For the un-initiated, sendfile() is a system call that sends data between two fi...

jbarham · on Sept 23, 2010

> sendfile() is a system call that sends data between two file descriptors

Not quite. As Pike complains, the first file descriptor must be mmap-able and the second must be a socket. I think his objection is that such narrowly applicable system calls do not belong in what should be a general purpose API.

jbjohns · on Sept 23, 2010

On Linux. I don't believe all Unix OSes have that requirement.

jrockway · on Sept 23, 2010

Yeah, it's all about context switching, which is just unnecessary work. Doesn't matter if you are serving 10 dynamic HTTP requests a day on a 16-core super machine. Does matter if you are serving the same file 100,000 times a second from your phone :)
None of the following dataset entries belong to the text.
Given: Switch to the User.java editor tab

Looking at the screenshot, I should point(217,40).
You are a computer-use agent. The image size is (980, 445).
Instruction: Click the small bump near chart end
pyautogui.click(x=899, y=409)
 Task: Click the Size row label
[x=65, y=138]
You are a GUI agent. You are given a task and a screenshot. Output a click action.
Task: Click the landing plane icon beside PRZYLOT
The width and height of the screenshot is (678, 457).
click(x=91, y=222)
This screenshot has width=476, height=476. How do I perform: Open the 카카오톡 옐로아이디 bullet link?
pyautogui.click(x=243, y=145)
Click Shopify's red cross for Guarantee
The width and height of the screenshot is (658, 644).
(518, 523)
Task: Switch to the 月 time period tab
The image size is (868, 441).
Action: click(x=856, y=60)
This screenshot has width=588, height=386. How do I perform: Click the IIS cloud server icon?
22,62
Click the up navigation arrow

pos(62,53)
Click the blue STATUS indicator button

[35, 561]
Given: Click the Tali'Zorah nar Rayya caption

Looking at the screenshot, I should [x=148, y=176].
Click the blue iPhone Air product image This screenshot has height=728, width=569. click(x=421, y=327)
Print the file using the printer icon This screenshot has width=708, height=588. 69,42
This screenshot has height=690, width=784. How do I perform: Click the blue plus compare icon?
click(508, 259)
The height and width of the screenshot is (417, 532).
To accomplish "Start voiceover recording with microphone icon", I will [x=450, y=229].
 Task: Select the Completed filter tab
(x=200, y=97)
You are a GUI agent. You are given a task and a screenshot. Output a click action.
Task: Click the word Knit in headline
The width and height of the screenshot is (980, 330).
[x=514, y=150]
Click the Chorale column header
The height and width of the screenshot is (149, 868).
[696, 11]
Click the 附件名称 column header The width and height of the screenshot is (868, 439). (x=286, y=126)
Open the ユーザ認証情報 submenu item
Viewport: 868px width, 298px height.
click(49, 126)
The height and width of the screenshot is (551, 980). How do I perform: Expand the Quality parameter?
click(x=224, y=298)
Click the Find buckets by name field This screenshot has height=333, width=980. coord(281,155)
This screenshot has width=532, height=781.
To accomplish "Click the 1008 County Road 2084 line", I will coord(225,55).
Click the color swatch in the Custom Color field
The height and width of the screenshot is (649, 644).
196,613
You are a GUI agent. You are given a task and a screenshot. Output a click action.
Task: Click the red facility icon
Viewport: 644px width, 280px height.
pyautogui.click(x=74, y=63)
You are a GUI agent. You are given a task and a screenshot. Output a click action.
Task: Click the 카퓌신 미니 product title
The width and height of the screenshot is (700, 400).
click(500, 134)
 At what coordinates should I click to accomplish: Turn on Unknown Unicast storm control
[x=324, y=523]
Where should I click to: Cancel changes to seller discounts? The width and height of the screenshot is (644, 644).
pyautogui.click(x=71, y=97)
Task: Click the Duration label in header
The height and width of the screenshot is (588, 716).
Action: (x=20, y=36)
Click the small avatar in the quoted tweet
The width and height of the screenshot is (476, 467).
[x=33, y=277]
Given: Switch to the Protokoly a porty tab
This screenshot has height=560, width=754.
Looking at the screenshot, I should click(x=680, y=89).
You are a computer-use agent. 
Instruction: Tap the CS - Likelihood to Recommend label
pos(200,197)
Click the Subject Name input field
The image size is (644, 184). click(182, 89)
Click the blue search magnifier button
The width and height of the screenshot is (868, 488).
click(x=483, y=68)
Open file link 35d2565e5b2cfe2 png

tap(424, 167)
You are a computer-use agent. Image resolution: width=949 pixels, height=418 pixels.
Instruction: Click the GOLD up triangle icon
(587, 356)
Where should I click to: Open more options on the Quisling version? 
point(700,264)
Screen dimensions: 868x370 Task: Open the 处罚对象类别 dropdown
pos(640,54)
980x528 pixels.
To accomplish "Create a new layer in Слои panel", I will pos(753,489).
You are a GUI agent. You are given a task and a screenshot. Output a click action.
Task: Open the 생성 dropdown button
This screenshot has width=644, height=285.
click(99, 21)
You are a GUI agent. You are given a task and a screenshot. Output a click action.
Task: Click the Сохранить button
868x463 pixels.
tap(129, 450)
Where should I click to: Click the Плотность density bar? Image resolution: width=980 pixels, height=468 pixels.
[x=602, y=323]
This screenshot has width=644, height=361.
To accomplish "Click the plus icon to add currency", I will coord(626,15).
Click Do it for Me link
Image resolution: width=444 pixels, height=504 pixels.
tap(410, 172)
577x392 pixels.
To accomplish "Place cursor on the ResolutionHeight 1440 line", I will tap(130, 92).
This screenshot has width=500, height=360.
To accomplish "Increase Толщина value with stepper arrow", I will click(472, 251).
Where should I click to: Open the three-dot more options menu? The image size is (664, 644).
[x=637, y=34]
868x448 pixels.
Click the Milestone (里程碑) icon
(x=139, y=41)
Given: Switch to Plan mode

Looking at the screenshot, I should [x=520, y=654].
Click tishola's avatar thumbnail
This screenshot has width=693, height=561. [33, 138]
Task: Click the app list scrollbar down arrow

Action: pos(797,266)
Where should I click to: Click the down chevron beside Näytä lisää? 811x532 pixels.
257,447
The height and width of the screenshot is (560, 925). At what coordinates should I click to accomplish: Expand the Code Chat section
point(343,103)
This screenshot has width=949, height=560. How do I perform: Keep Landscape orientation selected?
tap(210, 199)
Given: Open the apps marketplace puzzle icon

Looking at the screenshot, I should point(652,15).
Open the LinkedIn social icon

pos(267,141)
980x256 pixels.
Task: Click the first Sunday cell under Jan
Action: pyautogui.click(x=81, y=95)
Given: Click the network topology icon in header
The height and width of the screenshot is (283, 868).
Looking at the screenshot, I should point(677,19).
(I do wish it worked for any fd to any other fd, because I have to write that code myself rather frequently. Example: copying data from a pty to the real terminal.)

leif · on Sept 23, 2010

It's not about context switching, it's about having to copy data from kernel space to user space and back. If there's no processing done between the calls to read() and write(), then there's no point copying it to user space.

sophacles · on Sept 23, 2010

read() then write() is expensive even using zero-copy techniques because there are at minimum 4 context switches for every chunk of data.

Further, every time the process stops running (another is scheduled say) the copy stops. With sendfile as a system call, this is not a problem as the kernel is working at this transfer every time it is running. (i.e. every context switch and every interrupt -- actually with dma, it the send could be happening even when the kernel is not running...)

aliguori · on Sept 24, 2010

No, this is not correct. The idea of sendfile() is that you can send a physical address (probably something in the buffer cache) directly to a network adapter in a zero copy manner. That's current impossible with a send()/write() to a file descriptor in Linux because you can't construct an SKB from a userspace address without forcefully pinning memory. Pinning memory from userspace is a privileged operation. OTOH, since buffer cache is not part of the memory of a process, you can obtain a physical address of it.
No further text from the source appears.